(Saved entries)
════════
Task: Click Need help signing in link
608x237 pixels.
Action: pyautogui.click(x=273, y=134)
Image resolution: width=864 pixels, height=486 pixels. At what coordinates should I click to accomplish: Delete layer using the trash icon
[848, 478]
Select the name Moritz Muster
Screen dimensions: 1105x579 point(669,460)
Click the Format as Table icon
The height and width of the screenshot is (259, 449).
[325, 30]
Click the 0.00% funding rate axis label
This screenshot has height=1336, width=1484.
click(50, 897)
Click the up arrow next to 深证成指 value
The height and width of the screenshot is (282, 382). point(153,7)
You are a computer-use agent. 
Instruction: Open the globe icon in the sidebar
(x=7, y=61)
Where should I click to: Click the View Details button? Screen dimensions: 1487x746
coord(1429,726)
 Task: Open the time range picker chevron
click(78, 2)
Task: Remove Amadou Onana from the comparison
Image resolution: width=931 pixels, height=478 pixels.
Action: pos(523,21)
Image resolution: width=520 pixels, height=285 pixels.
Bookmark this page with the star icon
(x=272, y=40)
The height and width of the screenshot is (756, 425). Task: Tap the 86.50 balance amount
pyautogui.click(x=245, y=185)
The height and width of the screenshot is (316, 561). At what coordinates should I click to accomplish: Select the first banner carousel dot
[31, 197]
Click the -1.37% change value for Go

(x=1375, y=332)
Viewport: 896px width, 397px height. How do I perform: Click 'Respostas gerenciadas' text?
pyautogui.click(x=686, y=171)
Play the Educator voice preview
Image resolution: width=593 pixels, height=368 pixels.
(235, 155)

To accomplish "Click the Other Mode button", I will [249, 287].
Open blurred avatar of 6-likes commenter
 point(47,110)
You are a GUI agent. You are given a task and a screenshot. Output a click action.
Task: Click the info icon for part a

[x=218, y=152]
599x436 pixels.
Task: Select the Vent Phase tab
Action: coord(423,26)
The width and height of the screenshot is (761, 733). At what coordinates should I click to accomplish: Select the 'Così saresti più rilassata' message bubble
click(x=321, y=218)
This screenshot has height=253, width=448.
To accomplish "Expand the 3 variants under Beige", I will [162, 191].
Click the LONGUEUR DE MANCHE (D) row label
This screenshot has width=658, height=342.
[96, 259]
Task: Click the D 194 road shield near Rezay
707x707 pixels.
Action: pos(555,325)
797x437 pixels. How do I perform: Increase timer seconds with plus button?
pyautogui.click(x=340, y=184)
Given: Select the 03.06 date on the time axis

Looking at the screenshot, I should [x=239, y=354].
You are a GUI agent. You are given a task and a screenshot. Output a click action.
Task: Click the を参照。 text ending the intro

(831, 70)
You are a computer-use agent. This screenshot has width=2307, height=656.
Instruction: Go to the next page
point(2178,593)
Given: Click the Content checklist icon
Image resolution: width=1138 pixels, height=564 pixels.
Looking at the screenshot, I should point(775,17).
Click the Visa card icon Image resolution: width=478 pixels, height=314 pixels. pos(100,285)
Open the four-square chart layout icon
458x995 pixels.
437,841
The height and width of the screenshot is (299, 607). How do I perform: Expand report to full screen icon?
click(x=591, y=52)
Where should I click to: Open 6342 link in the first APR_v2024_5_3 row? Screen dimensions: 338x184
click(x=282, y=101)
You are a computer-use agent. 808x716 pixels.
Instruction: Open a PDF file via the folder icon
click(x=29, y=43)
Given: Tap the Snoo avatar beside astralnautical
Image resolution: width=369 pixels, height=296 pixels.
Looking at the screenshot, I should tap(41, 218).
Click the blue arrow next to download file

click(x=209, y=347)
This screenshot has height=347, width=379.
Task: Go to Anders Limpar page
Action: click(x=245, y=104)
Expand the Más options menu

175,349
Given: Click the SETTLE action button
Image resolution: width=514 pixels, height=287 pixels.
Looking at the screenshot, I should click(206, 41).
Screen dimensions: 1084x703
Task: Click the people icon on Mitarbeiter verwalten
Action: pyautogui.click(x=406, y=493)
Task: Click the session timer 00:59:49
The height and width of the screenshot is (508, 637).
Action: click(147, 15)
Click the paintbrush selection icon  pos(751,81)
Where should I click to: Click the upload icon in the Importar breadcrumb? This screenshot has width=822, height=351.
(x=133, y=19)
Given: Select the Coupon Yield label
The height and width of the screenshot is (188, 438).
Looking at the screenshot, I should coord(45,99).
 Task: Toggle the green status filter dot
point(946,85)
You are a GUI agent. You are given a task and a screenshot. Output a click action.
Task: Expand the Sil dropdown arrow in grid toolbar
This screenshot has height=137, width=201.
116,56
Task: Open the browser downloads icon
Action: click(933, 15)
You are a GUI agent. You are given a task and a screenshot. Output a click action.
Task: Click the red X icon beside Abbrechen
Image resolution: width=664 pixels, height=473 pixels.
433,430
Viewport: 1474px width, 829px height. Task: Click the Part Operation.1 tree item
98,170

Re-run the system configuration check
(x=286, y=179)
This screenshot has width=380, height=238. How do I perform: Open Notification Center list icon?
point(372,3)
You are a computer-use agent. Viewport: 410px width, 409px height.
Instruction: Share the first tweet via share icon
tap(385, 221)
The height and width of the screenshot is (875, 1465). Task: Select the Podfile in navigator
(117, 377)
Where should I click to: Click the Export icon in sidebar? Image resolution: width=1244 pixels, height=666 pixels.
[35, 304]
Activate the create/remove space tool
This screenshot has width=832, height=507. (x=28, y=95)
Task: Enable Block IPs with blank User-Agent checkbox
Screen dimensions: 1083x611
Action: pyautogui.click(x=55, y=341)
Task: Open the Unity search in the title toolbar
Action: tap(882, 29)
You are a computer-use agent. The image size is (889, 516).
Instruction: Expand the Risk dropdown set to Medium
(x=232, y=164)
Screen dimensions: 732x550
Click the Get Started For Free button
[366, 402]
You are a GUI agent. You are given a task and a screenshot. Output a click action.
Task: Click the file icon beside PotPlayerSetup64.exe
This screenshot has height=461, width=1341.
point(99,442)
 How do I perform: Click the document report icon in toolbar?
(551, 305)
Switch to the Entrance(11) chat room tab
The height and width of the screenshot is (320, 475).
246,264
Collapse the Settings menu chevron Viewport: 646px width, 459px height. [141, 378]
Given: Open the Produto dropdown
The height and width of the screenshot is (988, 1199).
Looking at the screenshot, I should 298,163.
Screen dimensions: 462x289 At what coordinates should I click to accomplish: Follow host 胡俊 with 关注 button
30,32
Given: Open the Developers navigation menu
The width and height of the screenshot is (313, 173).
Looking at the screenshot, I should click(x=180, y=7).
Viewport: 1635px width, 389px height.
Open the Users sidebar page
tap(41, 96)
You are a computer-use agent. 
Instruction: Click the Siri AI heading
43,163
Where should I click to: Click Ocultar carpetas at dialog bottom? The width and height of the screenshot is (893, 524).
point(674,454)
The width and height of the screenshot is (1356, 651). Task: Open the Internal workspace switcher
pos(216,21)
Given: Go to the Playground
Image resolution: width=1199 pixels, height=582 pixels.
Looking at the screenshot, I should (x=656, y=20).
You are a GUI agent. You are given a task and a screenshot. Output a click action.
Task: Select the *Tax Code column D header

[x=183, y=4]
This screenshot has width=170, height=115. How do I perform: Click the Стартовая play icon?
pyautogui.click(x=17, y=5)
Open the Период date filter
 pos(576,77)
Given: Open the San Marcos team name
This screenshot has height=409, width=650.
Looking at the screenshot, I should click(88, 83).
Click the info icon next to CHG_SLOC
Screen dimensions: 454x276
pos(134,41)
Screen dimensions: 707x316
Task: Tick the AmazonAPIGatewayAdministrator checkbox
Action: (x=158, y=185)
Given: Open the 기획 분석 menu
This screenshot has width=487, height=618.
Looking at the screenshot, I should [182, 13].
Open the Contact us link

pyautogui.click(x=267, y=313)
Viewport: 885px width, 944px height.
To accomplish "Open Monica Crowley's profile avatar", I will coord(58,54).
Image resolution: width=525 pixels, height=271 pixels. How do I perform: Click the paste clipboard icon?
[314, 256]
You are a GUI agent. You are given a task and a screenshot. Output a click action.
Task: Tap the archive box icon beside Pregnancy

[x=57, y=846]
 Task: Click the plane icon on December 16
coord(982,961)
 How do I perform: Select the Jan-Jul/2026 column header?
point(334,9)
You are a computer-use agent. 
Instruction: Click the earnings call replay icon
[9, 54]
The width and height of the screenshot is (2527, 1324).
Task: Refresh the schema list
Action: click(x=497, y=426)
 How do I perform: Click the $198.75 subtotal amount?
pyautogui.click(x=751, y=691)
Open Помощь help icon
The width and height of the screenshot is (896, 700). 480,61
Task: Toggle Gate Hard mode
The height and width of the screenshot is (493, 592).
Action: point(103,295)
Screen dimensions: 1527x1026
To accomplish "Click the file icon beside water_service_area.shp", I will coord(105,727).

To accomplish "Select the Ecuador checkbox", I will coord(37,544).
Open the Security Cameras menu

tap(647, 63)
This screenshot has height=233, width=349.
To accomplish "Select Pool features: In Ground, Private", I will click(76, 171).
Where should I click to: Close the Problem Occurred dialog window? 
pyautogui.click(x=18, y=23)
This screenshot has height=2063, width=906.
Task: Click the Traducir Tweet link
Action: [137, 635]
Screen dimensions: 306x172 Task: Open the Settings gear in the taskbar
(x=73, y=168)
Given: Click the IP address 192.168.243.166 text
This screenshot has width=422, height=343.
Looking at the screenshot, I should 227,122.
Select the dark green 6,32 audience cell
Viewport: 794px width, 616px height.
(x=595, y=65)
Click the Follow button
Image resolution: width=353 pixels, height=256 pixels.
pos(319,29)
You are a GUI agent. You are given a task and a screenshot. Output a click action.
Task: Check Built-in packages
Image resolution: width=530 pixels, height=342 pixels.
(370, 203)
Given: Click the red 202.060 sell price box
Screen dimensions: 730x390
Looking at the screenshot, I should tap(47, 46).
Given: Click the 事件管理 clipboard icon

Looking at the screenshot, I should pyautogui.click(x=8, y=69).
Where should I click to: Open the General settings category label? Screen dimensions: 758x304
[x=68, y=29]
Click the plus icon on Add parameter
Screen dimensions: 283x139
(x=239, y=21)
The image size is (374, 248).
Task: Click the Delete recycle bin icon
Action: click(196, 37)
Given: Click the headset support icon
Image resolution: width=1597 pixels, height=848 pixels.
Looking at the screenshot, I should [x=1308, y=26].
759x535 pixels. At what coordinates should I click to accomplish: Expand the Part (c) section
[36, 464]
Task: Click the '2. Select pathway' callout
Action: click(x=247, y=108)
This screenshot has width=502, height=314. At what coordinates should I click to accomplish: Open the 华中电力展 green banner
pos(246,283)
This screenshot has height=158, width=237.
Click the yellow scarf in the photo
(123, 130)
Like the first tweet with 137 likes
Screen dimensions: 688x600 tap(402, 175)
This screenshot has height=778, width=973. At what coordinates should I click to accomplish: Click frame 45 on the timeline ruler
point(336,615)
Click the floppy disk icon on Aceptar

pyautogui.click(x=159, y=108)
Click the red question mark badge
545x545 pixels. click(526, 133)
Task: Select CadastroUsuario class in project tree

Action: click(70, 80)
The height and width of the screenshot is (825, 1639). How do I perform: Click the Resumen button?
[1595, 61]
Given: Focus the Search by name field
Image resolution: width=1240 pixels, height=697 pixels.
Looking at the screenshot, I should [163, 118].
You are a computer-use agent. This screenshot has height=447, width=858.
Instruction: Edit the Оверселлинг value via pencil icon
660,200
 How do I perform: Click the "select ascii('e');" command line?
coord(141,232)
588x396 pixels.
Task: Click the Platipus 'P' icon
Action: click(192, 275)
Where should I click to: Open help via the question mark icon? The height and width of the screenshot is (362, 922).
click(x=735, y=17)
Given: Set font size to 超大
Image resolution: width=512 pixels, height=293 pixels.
════════
From the records, copy every line that has the string "computer" in it.

You are a computer-use agent. 
You are a computer-use agent. This screenshot has width=2307, height=656.
You are a computer-use agent. 808x716 pixels.
You are a computer-use agent. Viewport: 410px width, 409px height.
You are a computer-use agent. The image size is (889, 516).
You are a computer-use agent. 
You are a computer-use agent. 
You are a computer-use agent. This screenshot has height=447, width=858.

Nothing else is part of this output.